I’m a total geek when it comes to thinking about systems and streamlining. Which is probably why I return time and again to this Timothy Ferris quote from The 4-Hour Workweek:
Never automate something that can be eliminated, and never delegate something that can be automated or streamlined. Otherwise, you waste someone else’s time instead of your own, which now wastes your hard-earned cash. How’s that incentive to be effective and efficient?
Eliminate, automate, delegate. There’s no better mantra for an entrepreneur.
And yet, many of my entrepreneurial clients struggle with at least one of these. And some struggle with all three.
Over the years I’ve noticed the two most challenging seem to be eliminate and delegate.
Remove, get rid of, put an end to, do away with, stop
There’s often fear and reluctance around elimination. And also a bit of SuperWoman syndrome and martyrdom.
Fear shows up as:
- I can’t eliminate this service because I might lose clients.
- I can’t stop showing up on Twitter because I might miss out.
- I can’t fire this client because what if I can’t replace them.
In addition to fear, there’s often a subtle reluctance.
Clients tell me, I don’t have time to streamline (which is a form of elimination) right now. I’ll get to it when I’m not so busy. Unfortunately, this refusal to eliminate is guaranteed to keep things too busy.
And then there’s the SuperWoman/Martyr who shows up when it comes to eliminating things in her business.
By refusing to eliminate and streamline, SuperWoman gets to keep juggling a bunch of balls in the air and then the Martyr gets to talk about how busy she is. Look at me over here doing it all. I’m so busy. I can handle it though. Yes, I’m exhausted. And sometimes a little resentful, but I’ll just keep doing what I’m doing—saying Yes to everything and refusing to eliminate anything.
Eliminating things in your business (and life) is a beautiful thing. Because you don’t just do it willy-nilly. You eliminate intentionally, with care. You do it so what’s left is what matters most.
- Which means you eliminate the service you hate to deliver or the one with the lowest profit margin.
- You deactivate the social media account where you don’t feel energized to show up.
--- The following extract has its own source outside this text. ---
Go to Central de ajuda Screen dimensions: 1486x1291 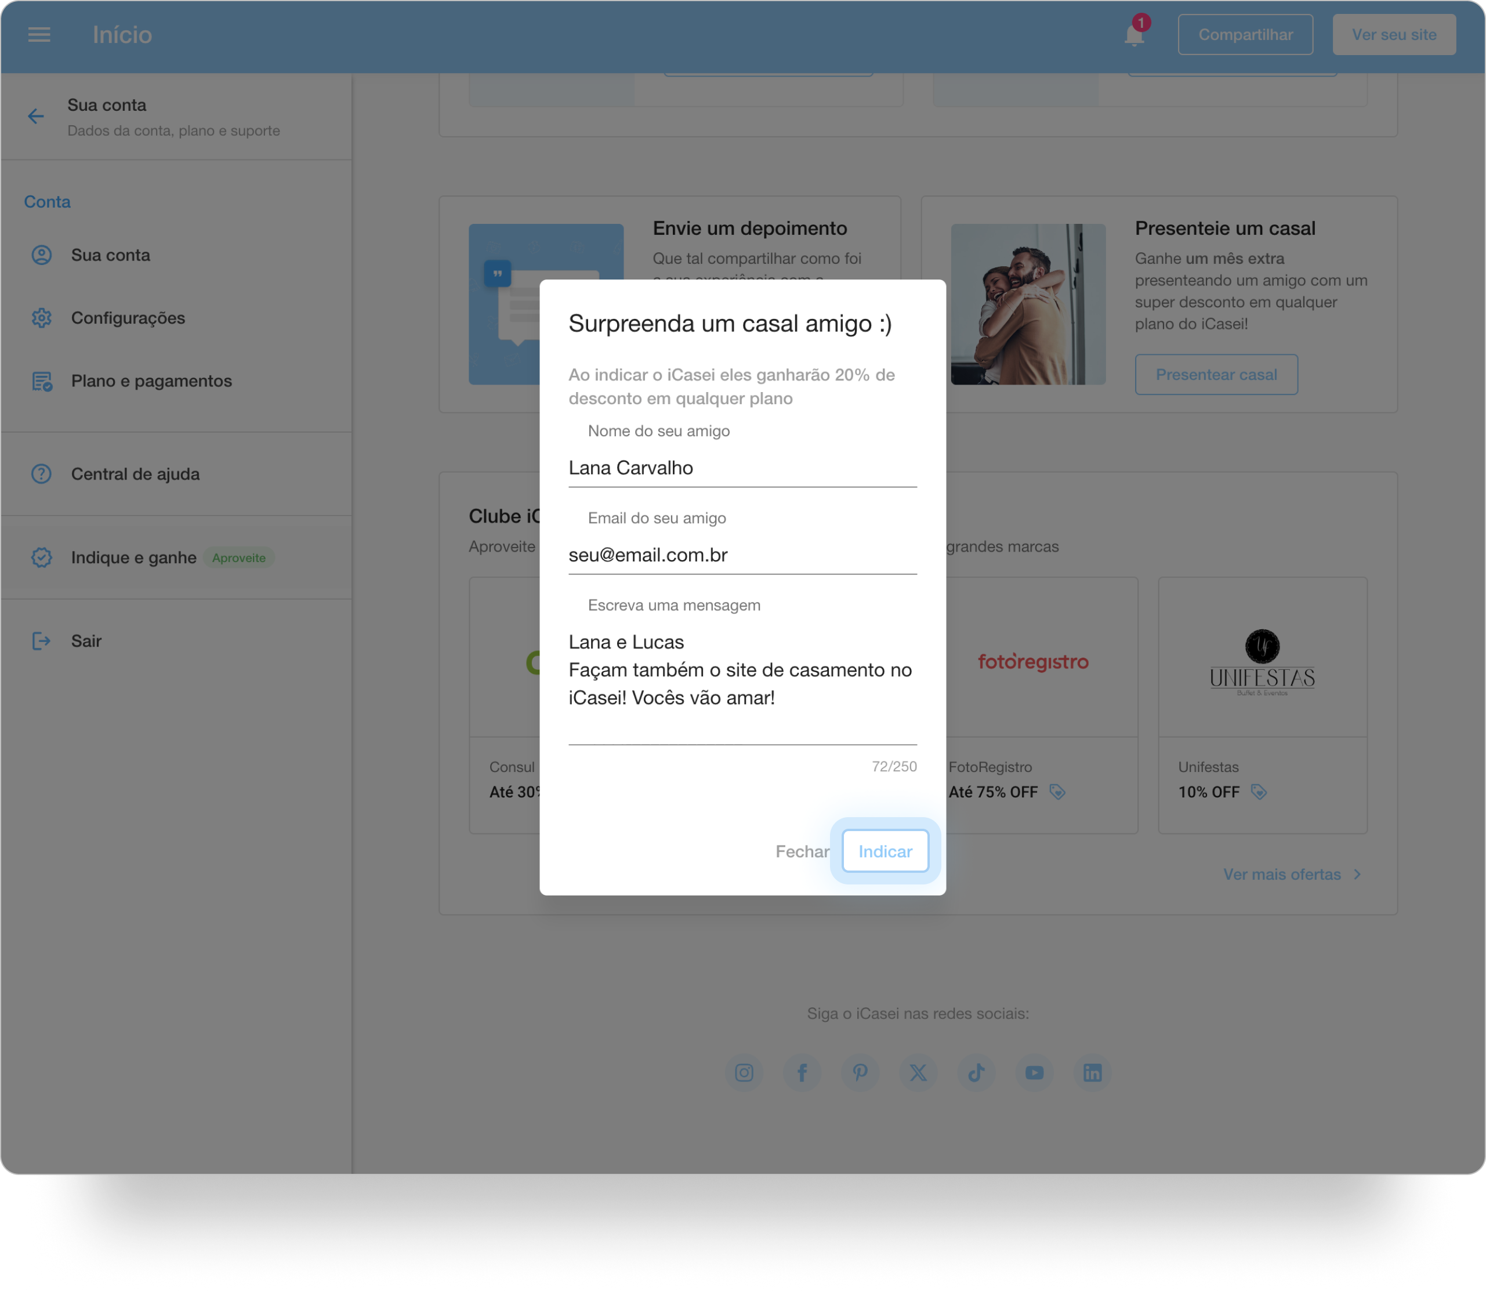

- You fire the client who doesn’t honor your boundaries and repeatedly calls outside work hours.
Elimination is all about shedding what no longer works or is no longer a good fit. It’s about getting rid of what causes you to be overly busy and stressed out.
By eliminating—thoughtfully and strategically—you end up with a better business. And a happier, less stressed you.
Assign, entrust, pass on, hand over, empower
A lot of my clients also struggle when it comes to delegation. Despite hustling until their heads spin and drowning in workload, they have all kinds of “reasons” for not delegating:
- I just don’t trust anyone else to do it the way I can.
- It takes longer to train someone than just to do it myself.
- I don’t know how to find someone for what I need to offload.
- I’m a solopreneur so there’s no one to delegate to.
Let me say it straight: These are all excuses.
I just don’t trust anyone else to do it the way I can.
You’re absolutely right. It’s a fact that no one else will do it exactly the way you do. So what? Because the point is you can’t do it all and someone else can do it well enough. If this is your excuse for not delegating, you need to take a long hard look at whether your SuperWoman/Perfectionist combo is really serving you and your business.
It takes longer to train someone than just do it myself.
Once again, you’re spot-on. It will take longer to train someone than to do the task yourself. The first time. Let’s say you invest a couple hours training someone to do a task that would take you 30 minutes. Initially that feels like you’ve wasted 90 minutes because you could’ve just done the task yourself. But training has a high ROI. Because then the task is done a second, third and fourth time. And you’re not the one doing it. Your time is now freed up to devote to your highest return activities.
I don’t know how to find someone for what I need to offload.
When I hear this “reason”, I wait for the next sentence. Which I’m hoping will be something along the lines of but I’m determined to figure it out or and I’m going to ask around and do some research. We can’t indulge in not knowing. There’s no shame in being clueless when you’re doing something for the first time. But saying you don’t know how and stopping at that is a shame. There are simply too many resources available to ever stop with I don’t know how… Tough love: Figure it out.
I’m a solopreneur so there’s no one to delegate to.
When you’re a solopreneur, you may not have employees, but that doesn’t mean you can’t delegate. There are all kinds of tasks that can be outsourced to a Virtual Assistant or through sites like Upwork and Guru. Don’t let the size of your business or being a solopreneur keep you from reaping the rewards of outside help. In fact, an argument can be made that because you’re a solopreneur you need to be even more a master at delegating than a larger enterprise with multiple staff. Your time should be spent on what only you can do. Your unique talent and genius can’t be delegated and outsourced, but everything else in your business should be up for consideration.
Let’s go back to the beginning and bring all this closer to home. Never automate something that can be eliminated, and never delegate something that can be automated or streamlined.
What can you eliminate? After you’ve eliminated—and then eliminated some more—what can you automate? And then, finally, with what’s left, what can you delegate?